Information START

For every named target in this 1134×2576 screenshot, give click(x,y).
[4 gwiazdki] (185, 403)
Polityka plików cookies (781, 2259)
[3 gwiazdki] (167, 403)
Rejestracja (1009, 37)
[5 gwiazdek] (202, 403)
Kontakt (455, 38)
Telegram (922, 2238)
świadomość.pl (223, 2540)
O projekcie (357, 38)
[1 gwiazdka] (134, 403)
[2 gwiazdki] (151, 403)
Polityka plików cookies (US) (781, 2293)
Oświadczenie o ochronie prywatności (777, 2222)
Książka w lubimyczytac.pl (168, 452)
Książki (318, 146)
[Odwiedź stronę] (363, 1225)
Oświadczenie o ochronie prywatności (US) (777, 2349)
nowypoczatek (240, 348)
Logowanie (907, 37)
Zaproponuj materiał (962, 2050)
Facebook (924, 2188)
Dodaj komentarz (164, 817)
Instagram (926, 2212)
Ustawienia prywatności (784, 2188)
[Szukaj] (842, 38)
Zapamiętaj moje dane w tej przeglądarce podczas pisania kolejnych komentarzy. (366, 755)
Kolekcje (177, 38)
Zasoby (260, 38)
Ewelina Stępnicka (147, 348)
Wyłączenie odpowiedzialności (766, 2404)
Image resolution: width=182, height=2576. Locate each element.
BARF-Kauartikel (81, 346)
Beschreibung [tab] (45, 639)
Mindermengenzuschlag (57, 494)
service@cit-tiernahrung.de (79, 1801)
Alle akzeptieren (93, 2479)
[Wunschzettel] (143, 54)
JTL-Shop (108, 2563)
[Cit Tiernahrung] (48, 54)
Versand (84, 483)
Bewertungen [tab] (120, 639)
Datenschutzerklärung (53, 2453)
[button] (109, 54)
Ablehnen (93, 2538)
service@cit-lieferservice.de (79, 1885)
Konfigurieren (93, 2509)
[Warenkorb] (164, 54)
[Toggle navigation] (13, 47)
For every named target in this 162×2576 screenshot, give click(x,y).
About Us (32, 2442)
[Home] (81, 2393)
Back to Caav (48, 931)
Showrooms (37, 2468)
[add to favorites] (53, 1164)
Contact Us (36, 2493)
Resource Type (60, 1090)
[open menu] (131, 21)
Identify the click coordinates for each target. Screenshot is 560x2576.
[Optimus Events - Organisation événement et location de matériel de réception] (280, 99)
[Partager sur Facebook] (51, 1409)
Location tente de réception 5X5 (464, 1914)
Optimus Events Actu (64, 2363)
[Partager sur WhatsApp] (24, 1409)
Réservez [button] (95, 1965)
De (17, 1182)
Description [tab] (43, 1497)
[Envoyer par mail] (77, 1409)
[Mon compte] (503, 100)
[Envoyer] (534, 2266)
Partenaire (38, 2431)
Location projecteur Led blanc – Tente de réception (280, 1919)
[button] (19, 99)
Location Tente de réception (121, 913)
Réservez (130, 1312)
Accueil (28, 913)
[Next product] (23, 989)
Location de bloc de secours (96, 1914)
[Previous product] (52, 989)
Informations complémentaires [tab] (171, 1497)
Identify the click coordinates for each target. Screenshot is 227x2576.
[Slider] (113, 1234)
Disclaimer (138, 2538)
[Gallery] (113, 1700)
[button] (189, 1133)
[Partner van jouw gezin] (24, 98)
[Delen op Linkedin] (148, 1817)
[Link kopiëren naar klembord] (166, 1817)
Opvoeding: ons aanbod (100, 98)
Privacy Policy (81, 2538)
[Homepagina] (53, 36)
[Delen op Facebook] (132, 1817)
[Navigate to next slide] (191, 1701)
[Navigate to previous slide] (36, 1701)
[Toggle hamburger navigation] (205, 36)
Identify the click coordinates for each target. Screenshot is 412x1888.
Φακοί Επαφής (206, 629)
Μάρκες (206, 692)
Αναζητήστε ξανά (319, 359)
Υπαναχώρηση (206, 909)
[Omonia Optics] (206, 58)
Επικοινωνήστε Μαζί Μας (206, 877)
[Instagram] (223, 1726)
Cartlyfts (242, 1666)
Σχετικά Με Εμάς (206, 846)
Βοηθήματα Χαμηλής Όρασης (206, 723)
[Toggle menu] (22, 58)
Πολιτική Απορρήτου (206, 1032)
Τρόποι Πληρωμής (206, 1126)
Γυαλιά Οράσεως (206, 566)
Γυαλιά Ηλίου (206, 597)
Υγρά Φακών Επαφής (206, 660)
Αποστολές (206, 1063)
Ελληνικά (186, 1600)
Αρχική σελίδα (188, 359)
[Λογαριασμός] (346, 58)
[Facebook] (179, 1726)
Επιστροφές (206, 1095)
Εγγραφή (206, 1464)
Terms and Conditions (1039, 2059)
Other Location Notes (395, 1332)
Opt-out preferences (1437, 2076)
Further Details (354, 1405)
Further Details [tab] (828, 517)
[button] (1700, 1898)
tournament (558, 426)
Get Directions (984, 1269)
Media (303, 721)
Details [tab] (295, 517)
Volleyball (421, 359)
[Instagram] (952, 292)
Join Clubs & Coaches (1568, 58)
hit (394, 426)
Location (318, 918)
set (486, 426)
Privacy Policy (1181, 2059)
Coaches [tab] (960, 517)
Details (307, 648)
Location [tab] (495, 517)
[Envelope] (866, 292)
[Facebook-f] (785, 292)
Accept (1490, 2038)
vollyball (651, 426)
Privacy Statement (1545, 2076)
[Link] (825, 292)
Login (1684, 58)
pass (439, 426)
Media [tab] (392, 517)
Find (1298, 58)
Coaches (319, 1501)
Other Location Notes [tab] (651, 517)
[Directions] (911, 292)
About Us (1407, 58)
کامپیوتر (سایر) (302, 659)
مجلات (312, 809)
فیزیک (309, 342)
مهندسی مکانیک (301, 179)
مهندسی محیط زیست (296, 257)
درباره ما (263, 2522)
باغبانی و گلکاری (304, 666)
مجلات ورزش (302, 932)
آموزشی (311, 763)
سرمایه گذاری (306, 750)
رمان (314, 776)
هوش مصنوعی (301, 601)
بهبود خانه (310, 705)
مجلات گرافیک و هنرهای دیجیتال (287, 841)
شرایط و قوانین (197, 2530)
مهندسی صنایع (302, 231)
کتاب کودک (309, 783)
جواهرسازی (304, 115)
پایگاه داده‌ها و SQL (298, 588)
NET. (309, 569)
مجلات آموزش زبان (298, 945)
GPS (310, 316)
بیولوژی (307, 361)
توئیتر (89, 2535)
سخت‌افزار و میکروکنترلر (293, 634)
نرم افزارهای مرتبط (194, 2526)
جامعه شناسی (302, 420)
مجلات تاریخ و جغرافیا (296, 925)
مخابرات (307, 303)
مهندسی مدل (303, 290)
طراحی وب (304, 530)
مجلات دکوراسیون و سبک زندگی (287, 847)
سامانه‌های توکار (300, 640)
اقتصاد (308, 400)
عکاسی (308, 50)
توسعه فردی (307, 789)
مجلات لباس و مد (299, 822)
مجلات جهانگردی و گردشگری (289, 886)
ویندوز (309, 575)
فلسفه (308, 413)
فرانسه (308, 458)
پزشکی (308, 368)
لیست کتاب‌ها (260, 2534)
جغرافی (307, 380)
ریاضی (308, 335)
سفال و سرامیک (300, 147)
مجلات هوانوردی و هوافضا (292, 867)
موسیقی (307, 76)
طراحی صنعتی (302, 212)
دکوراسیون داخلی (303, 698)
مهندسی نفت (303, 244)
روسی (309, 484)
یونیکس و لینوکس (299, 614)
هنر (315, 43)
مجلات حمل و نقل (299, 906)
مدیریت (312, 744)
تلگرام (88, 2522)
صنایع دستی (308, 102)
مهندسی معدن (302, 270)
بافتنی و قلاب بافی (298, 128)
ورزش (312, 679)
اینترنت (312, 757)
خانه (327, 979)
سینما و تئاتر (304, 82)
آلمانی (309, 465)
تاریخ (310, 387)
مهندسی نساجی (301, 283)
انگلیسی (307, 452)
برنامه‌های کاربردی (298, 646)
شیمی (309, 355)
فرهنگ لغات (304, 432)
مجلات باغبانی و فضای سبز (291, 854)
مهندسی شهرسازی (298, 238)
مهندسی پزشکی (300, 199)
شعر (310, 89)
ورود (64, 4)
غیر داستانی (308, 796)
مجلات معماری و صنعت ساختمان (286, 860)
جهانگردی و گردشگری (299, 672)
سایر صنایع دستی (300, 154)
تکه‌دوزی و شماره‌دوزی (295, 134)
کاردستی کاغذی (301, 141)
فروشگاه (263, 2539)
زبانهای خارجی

Information END

## [Work required]
What you give back must be the stretch above, starting at the line with "مجلات ورزش (302, 932)" and ending at the line with "مجلات حمل و نقل (299, 906)", copied exactly.

## [Answer box]
مجلات ورزش (302, 932)
آموزشی (311, 763)
سرمایه گذاری (306, 750)
رمان (314, 776)
هوش مصنوعی (301, 601)
بهبود خانه (310, 705)
مجلات گرافیک و هنرهای دیجیتال (287, 841)
شرایط و قوانین (197, 2530)
مهندسی صنایع (302, 231)
کتاب کودک (309, 783)
جواهرسازی (304, 115)
پایگاه داده‌ها و SQL (298, 588)
NET. (309, 569)
مجلات آموزش زبان (298, 945)
GPS (310, 316)
بیولوژی (307, 361)
توئیتر (89, 2535)
سخت‌افزار و میکروکنترلر (293, 634)
نرم افزارهای مرتبط (194, 2526)
جامعه شناسی (302, 420)
مجلات تاریخ و جغرافیا (296, 925)
مخابرات (307, 303)
مهندسی مدل (303, 290)
طراحی وب (304, 530)
مجلات دکوراسیون و سبک زندگی (287, 847)
سامانه‌های توکار (300, 640)
اقتصاد (308, 400)
عکاسی (308, 50)
توسعه فردی (307, 789)
مجلات لباس و مد (299, 822)
مجلات جهانگردی و گردشگری (289, 886)
ویندوز (309, 575)
فلسفه (308, 413)
فرانسه (308, 458)
پزشکی (308, 368)
لیست کتاب‌ها (260, 2534)
جغرافی (307, 380)
ریاضی (308, 335)
سفال و سرامیک (300, 147)
مجلات هوانوردی و هوافضا (292, 867)
موسیقی (307, 76)
طراحی صنعتی (302, 212)
دکوراسیون داخلی (303, 698)
مهندسی نفت (303, 244)
روسی (309, 484)
یونیکس و لینوکس (299, 614)
هنر (315, 43)
مجلات حمل و نقل (299, 906)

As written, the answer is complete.